Authors: Dilly Court
Contents
About the Book
Eighteen-year-old Irene Angel lives with her parents in a tiny room above the shop where her crippled mother ekes out a living selling pickles and sauces, whilst her charming but feckless father Billy gambles away what little money they do manage to earn. And it is all Irene can do to keep the family together.
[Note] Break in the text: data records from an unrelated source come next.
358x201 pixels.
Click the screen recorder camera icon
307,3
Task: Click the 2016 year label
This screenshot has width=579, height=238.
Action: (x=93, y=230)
Billy’s addiction soon leads him into trouble. Despite having been brought up by her father to fear and distrust the police, Irene finds herself forced to collaborate with them to save her father from ruin. But Billy’s errant ways finally catch up with him and he is imprisoned in Newgate jail. With her mother away from home, a desperate Irene has little choice but to seek help from Inspector Edward Kent – her sworn enemy. For only she can clear her father’s name and unite the family once more …
About the Author
Dilly Court grew up in North-east London and began her career in television, writing scripts for commercials. She is married with two grown-up children and four grandchildren, and now lives in Dorset on the beautiful Jurassic Coast with her husband and a large, yellow Labrador called Archie. She is also the author of
Mermaids Singing, The Dollmaker’s Daughters, Tilly True, The Best of Sisters, The Cockney Sparrow, A Mother’s Courage, The Constant Heart, A Mother’s Promise, A Mother’s Wish, The Ragged Heiress
and
A Mother’s Secret
. She also writes under the name of Lily Baxter.
Also by Dilly Court
Mermaids Singing
The Dollmaker’s Daughters
Tilly True
The Best of Sisters
The Cockney Sparrow
A Mother’s Courage
The Constant Heart
A Mother’s Promise
A Mother’s Wish
The Ragged Heiress
A Mother’s Secret
For Irene, Tony, Adrian and Christine, with love
.
Chapter One
Wood Street, Cheapside 1865
SHE WAS ALONE
on a bleak street corner; daylight was fading and the grey stone buildings towered above her like eyeless monoliths. Tiny, terrified and just five years old, Irene bit her lower lip in an attempt to prevent herself from crying. She shivered as pellets of sleety rain slapped her cheeks and pooled around her bare feet. The pavement was ice cold and her threadbare garments were no protection against the elements. Soon it would be completely dark and she had lost sight of her father, who was so busy taking illegal bets that he seemed to have forgotten her existence. She wanted to go home to Ma, but she did not dare move. She was on the lookout for coppers. It was her job and she must not let Pa down. Cops were the enemy – Pa said so. In desperation she sought shelter in the doorway of a big building but a man in uniform appeared from the interior, scowling at her and telling her to clear off. His bewhiskered face loomed above her and she stared transfixed by fear at the purple threadlike veins that spread like a spider’s web across
his
cheeks. His breath smelt like sour milk and a dewdrop hung from the tip of his bulbous nose. The brass buttons on his jacket were as big as pennies and she was certain he was one of them. ‘Pa,’ she screamed. ‘It’s the cops.’ But there was no reassuring reply to her agitated cries. Blind panic overtook her and she began to run …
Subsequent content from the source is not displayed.